Saturday, 28 September 2024

Students turn out for Rushing talk on global warming

 

Students came from as far away as Middletown to hear the new District 3 supervisor emphasize hope in a message balancing the dire state of earth's atmosphere with methods to fix it.


Many students perched atop bookshelves or remained standing throughout the presentation. The school's principal, Steve Gentry, poked his head in then retreated to his office.


Rushing began by expressing disappointment in former Vice President Al Gore's "An inconvenient Truth," a movie about global warming most of the audience indicated they had seen.


Rushing complained the film was depressing and that the only optimism was expressed at the tail end, which most people missed. "The only part of the movie where Al Gore talks about the solutions is in the credits," she said.


"My expertise is in the solutions," she continued, adding that solutions "may begin in this room."


Rushing was invited by the school's Academic Decathlon team, led by sophomore English teacher Diane Nelson. Nelson said the subject of this year's Super Quiz was climatology.


Pausing frequently to answer student questions as well as politely contest a heckler's repudiation, Rushing kept the crowd attentive using history and humor.


Tracing the history of life since primordial soup, when the planet was "rich with nutrients for life to thrive," Rushing said that after early life forms "blew through that." Then they began eating each other, "which I'm not recommending," she said.


She quickly described how early life forms developed cellular structure and began using solar energy to grow, creating a gaseous byproduct known today as oxygen.


Rushing said carbon dioxide levels in the atmosphere remained steady at about 280 parts per million until the industrial revolution.

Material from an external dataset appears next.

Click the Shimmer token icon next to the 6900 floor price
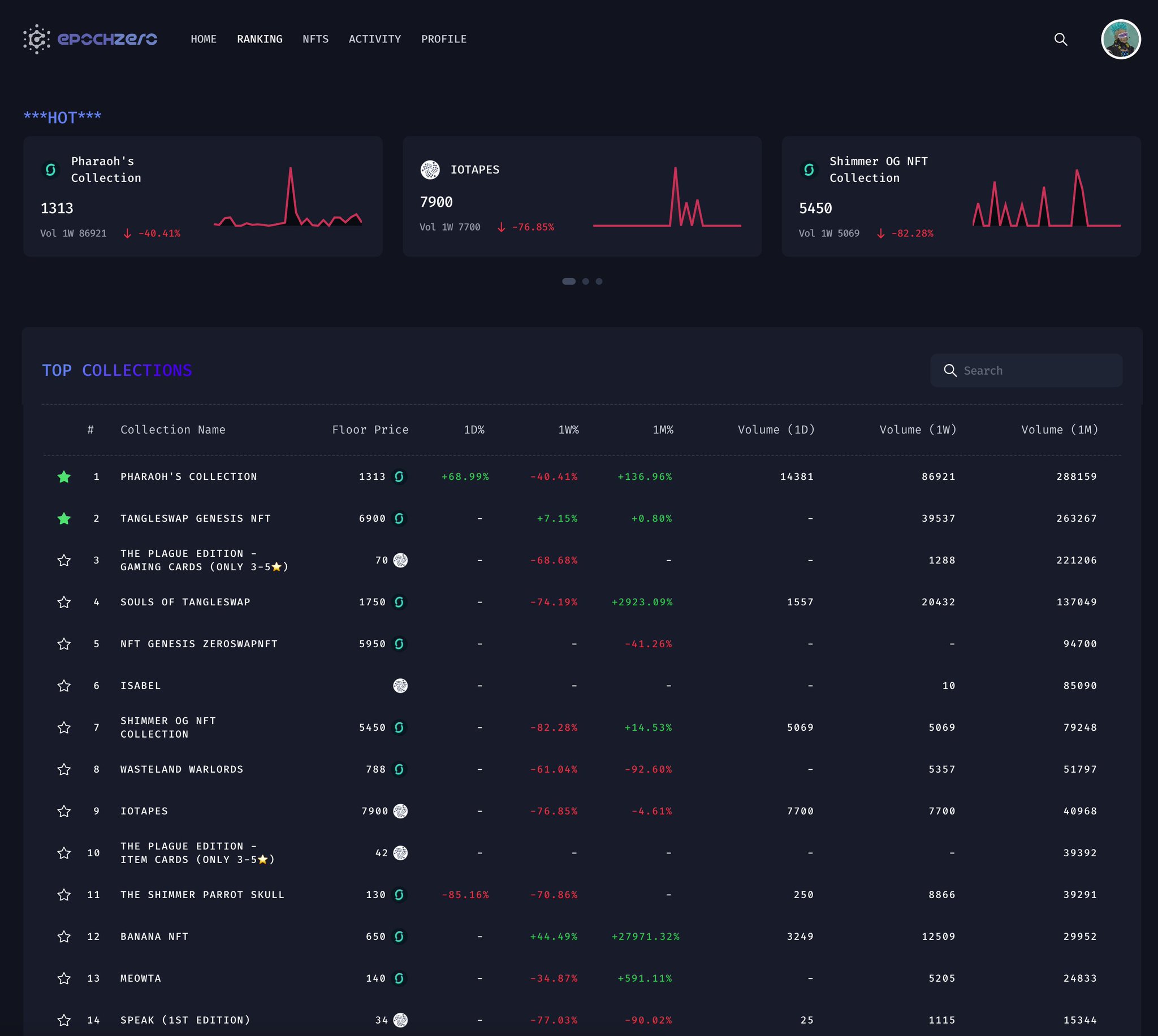This screenshot has width=1158, height=1036. click(x=399, y=519)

Since then CO2 levels have risen 37 percent, according to Rushing, to a current level of 384 ppm. "Atmosphere is arguably the most important medium for life," she went on.


She described how a dramatic change in the atmosphere possibly caused by a meteorite was responsible for the die-off of the dinosaurs and subsequent age of the mammals.


But she said mankind caused the current warming of a just a few degrees.


"You as leaders foster hope," she said. "You understand that we made it, so we can unmake it.


“You see various scenarios that are pretty horrific," she said, illustrating several possible visions of the future based on different levels of change.


"What's so bad about a little heat?" she asked rhetorically. "What is five degrees?


"The last ice age was three to five degrees cooler," she noted. "Keep in mind, North America was under 3,000 feet of ice."


Rushing went on to say that changes are unpredictable, that the Gulf Stream could shut off, the Midwestern United States could become a vast desert and that earth could become a "runaway greenhouse" like Venus.


She said that 2006 was the hottest year in human history and that British records, kept since 1659, indicate that 10 of the hottest years recorded occurred in the past 12 years.


She also noted that Exxon, one of the world's largest petroleum companies, is fighting the premise of global warming. "There are powers that be that really want the facts of global warming to not be true," she said.


Rushing then shifted to describing what Lake County residents can do to reverse the effects of atmospheric change.


Using the 1963 Clean Air Act as an example, she encouraged creativity. "If we put our mind(s) to it, we can accomplish these things," she said.


Rushing urged the crowd to reduce its use of energy-intensive products and lifestyle practices, including what people eat, what form of transportation they use, building materials used in home construction and land use planning.


Using a solar oven as an example, Rushing said, "I've done it with two U-Haul boxes and I cooked a whole turkey in it ... don't tell me you can't do it on the cheap."


Rushing said "a whole science" is emerging around different construction materials' energy intensity, or the amount of energy used to create or embodied in different building products. "Concrete is probably the most energy intensive, next to steel."


Use of wood supports deforestation, she noted, which causes carbon dioxide increases.


Rushing also noted that natural building methods are superior in construction. For example, she said that cob cottages (made of earth and straw) built in Europe in the 1200s are still there.


In other California counties, Rushing said, codes are being written to allow or promote alternative building methods. "They still have to be earthquake safe," she said.


Rushing went on to describe how reversing global warming requires a change in mindset. She used agriculture and her own garden as an example. "Get nature to work for you instead of fighting it," she advised.


She described how she spreads straw to prevent weed germination instead of laboriously pulling weeds. She described the tenets of permaculture, which establish a sustainable or "permanent" method of agriculture using onsite tools. "Permaculture is saying you are going to be somewhere for a while."


She encouraged the crowd to eat locally-produced foods to eliminate costly transportation – which could require changes in eating habits to consumption of seasonally available products. And she told the crowd to ride the bus or bicycle.


"Local is everything," she emphasized.


Rushing concluded her hour-long presentation by focusing on the power of the individual.


"It starts with you and the choices you make, it moves to the community and that's how we change the world."